Flyers Force Game 6 With Improbable Win Over Capitals

BOX SCORE

WASHINGTON - Barry Trotz talked about the hockey gods.

"People think I'm crazy," the Capitals' head coach said with a smile.

After Friday night, it didn't sound so bizarre.

That's how unfathomable Game 5 was at the Verizon Center that saw the Flyers inconceivably come away with a 2-0 win over the Capitals (see Instant Replay).

And, beautifully coinciding with the madness, the Flyers come back to Philadelphia with another game to play - Game 6 on Sunday, trailing 3-2 in the best-of-seven first-round playoff series that looked over after Game 3.

"Here we are," Jakub Voracek said. "Going back home and no one expected it."

Even more so now.

Following a Game 4 win to avoid being swept on home ice, the Flyers looked far inferior in Game 5 (except for a dominant Michal Neuvirth).

They were outshot, 44-11. According to Elias Sports Bureau, it marked the Flyers' fewest shots on goal during a game - playoffs or regular season - in franchise history, as well as their largest shot differential against in team playoff history.

In total shot attempts, the Capitals had 82 to the Flyers' 27.

At one point, the Flyers, who went 0 for 6 on the power play, went 16:50 without a shot on goal.

Washington dictated all terms - except the skate of its own Taylor Chorney and, ultimately, the scoreboard.

"This is the time of year where it doesn't matter how you get it done," Ryan White said. "You've just got to get it done."

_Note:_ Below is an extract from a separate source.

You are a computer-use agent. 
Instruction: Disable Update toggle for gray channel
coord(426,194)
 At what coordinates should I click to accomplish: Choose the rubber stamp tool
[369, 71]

As a Flyers power play expired nearly eight minutes into the second period, Sam Gagner shot into traffic. The puck never reached the net, but it found White. Instead of the Flyers' forward directing a shot on Capitals goalie Braden Holtby, White unintentionally ricocheted the puck off Chorney's foot and into the net for a 1-0 lead and what turned out to be the game-winning goal.

"I was just trying to put it in myself and it went off his skate," White said. "Like I said, it doesn't matter how you do it. I'm sure nobody's going to ask me tomorrow."

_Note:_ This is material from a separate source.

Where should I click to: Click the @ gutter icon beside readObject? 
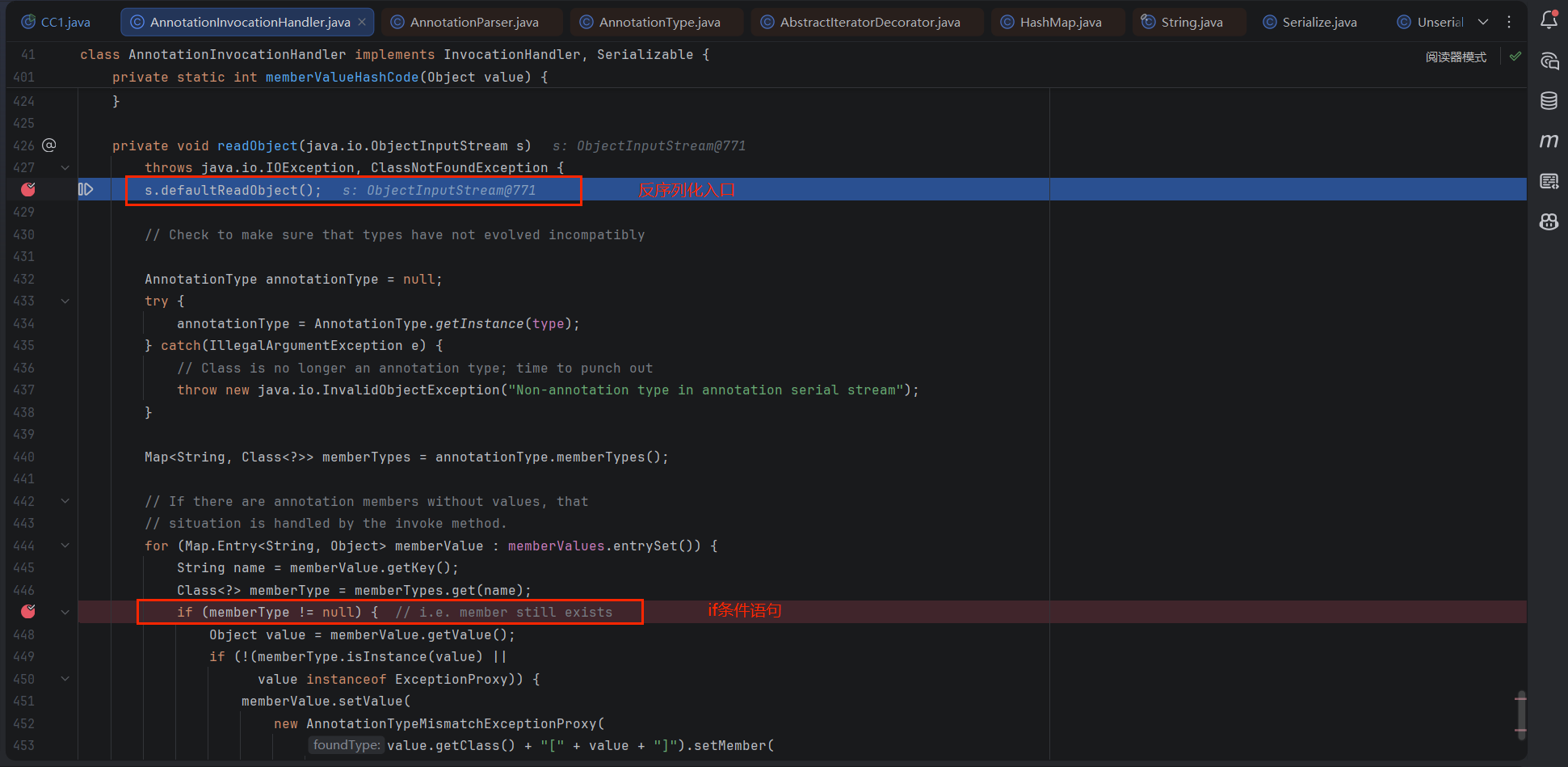[x=49, y=145]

Holtby, the goalie that's stopped just about everything and anything this series, never had a chance. After all, it wasn't meant to happen.

"They got a little bit of a lucky goal," Trotz said. "You put the puck to the net, sometimes it goes in. I think it went off Chorney's toe and went in.

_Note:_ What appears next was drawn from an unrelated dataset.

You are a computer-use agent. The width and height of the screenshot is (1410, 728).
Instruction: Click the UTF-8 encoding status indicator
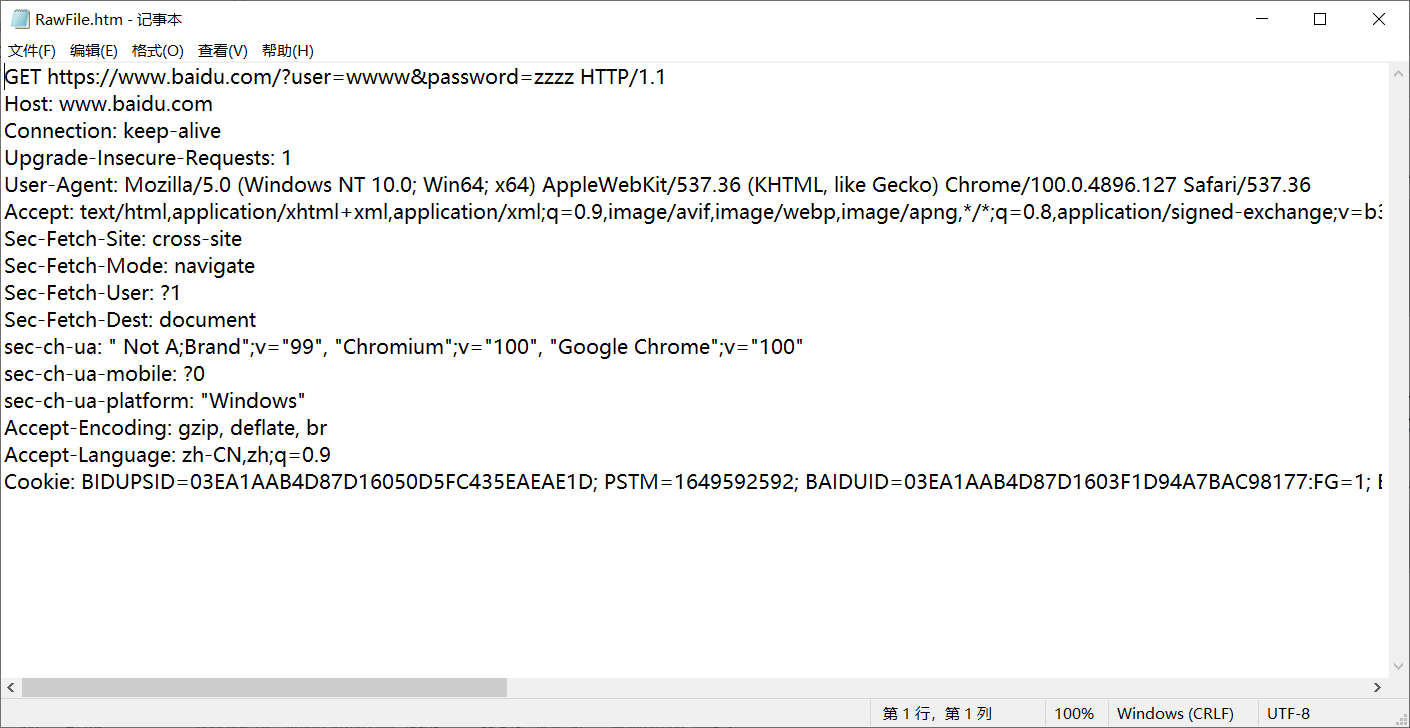click(x=1288, y=714)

"They came in here and got a goal and it doesn't matter how they got it. They got one and we didn't get any.

"We play like that next game, we should be fine."

All series, the Flyers wanted one to go their way. This time it did before Chris VandeVelde put the game on ice with an empty-netter.

"Yeah, we got a good bounce off a skate," Flyers head coach Dave Hakstol said. "But [White] gets full credit for a good play and a hard play on that goal."

With the bounce came the Capitals' onrush. Washington, not wanting a Game 6 and the building pressure at the Wells Fargo Center, showed its urgency. The Capitals came from all angles and never let up.

Fortunately for the Flyers, they had Neuvirth - their surest bet Friday night by a landslide.

"I'm not too sure what to say about Neuvy," Claude Giroux said. "That was pretty cool."

The 28-year-old, who helped the Flyers force this Game 5, made 44 saves, 30 in the first two periods (see story). Quickly after White scored, Neuvirth converted five saves in a minute and a half when it looked like the Capitals were ready to answer.

"We've been on the other end of games like that," Hakstol said. "Neuvy was our best player tonight but everybody jumped on board and battled alongside with him.

"The goaltender was outstanding."

He's made this a series again.

"We're just playing Game 7 every night," White said. "We've been doing it for a while, we didn't have our best games here at the start of the series and they definitely found some wins in there. But I still felt we were right there with them."

Believe it or not, the Flyers are much closer now.